* **Stated problem**:
Starting with the line that holds "凤凰网 (43, 615)" and stopping after the line that holds "订阅 (69, 19)", give those items again with "登录" changed to "注册" and everything else left as it is.

-- Start Material provided --

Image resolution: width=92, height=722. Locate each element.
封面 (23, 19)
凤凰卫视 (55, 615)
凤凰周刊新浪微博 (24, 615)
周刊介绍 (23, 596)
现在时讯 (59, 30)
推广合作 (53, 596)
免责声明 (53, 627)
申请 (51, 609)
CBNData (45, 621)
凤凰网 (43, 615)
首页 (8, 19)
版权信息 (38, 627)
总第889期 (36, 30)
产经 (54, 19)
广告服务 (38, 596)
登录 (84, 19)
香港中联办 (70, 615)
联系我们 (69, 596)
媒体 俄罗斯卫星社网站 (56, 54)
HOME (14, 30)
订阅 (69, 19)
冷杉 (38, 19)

-- End Material provided --
-- Start Material provided --

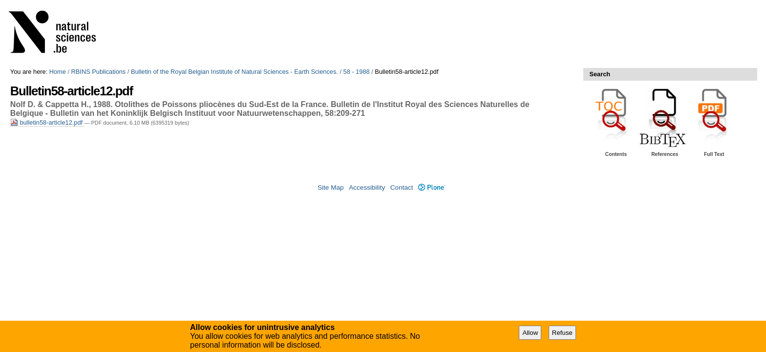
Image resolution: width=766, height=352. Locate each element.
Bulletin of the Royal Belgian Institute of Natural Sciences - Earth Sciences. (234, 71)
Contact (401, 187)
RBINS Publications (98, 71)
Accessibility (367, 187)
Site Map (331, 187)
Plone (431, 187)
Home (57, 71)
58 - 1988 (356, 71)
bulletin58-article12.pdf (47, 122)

-- End Material provided --

* **Result of this exercise**:
凤凰网 (43, 615)
首页 (8, 19)
版权信息 (38, 627)
总第889期 (36, 30)
产经 (54, 19)
广告服务 (38, 596)
注册 (84, 19)
香港中联办 (70, 615)
联系我们 (69, 596)
媒体 俄罗斯卫星社网站 (56, 54)
HOME (14, 30)
订阅 (69, 19)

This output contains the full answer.